Schematic of raised-field construction and use. (a) Savanna trees, reflected in the phytolith assemblages of the underlying subsoils, were cleared to build the fields; (b) soils dug from the canals, containing arboreal phytoliths, were heaped up to build the raised-field ridges; (c) after construction, maize cultivation and weedy grasses contributed to the majority of the phytolith signal on the raised-field ridges and canals, the latter of which filled with eroding soils from the raised-field ridges. The relative depth and width of canal and ridge features are exaggerated for illustrative purposes.
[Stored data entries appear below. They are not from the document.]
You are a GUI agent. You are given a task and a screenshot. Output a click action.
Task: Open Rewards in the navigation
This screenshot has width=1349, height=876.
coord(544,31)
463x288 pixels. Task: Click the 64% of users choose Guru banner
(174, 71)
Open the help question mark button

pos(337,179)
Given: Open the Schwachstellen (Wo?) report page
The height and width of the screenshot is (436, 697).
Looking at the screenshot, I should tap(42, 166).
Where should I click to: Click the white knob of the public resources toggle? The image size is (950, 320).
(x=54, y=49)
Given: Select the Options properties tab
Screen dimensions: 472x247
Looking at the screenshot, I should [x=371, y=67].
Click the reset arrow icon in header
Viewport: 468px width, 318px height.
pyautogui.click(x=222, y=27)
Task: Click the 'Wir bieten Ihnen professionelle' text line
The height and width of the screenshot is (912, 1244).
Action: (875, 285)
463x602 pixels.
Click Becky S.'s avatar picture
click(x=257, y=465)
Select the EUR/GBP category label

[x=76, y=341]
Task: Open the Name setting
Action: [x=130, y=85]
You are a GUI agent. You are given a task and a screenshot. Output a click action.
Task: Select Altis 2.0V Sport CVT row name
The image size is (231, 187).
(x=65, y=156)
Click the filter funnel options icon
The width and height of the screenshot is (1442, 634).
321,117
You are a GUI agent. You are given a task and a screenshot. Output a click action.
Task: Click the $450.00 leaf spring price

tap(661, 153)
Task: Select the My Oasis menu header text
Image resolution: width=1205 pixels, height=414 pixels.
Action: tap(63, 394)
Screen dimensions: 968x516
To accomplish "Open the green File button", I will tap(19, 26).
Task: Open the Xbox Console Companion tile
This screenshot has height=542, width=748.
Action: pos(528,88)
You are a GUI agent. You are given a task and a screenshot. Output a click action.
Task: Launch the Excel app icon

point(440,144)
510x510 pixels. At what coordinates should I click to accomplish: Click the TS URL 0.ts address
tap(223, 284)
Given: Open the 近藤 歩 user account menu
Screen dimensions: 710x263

Discriminant function analysis of cross-body phytoliths produced in Poaceae leaves (Pearsall and Piperno, 1990; Piperno, 2006) shows the presence of Zea mays within the canal unit at Camellón 2, and at two of the shovel test pits (data not shown). The low number of contexts from which maize was identified is not surprising, given the conservative design of the discriminant function analysis (Iriarte, 2003; Pearsall and Piperno, 1990) and the high amount of other Poaceae cross-bodies in savanna agricultural fields. No other diagnostic domesticate phytoliths were identified in the excavated unit soils. Although we have no evidence of other food or industrial crops, the phytolith assemblages vary among the excavated units. This suggests there was inter-field variation and that the fields were not exclusively mono-cropped.

Discussion

Raised-field construction and agriculture

Although the raised-field excavations could not be radiocarbon dated due to the insufficient quantities of organic material and large enough charcoal fragments in the units, pollen analysis of our two lake records indicates that people were growing maize in the El Cerro site since at least ad 310. The first maize at LF also pre-dates archaeological excavations at San Juan, located 12 km southwest of El Cerro, where occupation layers associated with raised fields dated to the 6th century ad (Walker, 2004). Our phytolith data suggest that savanna trees were first cleared for the construction of raised fields, after which soils removed from the canals were heaped into a platform to create the raised-field ridges (Figure 5). The soil profiles, however, are undated, and the mottled clays of the lower strata could have formed thousands of years before the arrival of people in the region. The arboreal phytoliths in these lower strata are present in similar concentrations to modern phytolith assemblages recovered from terra firme savannas (Dickau et al., 2012), thus these phytoliths likely originated from savanna trees. Further evidence supporting our interpretation that savanna trees were more abundant prior to raised-field construction is shown by the arrival of C. americana after the decline of human activity in the study region, which is suggestive of savanna tree recovery.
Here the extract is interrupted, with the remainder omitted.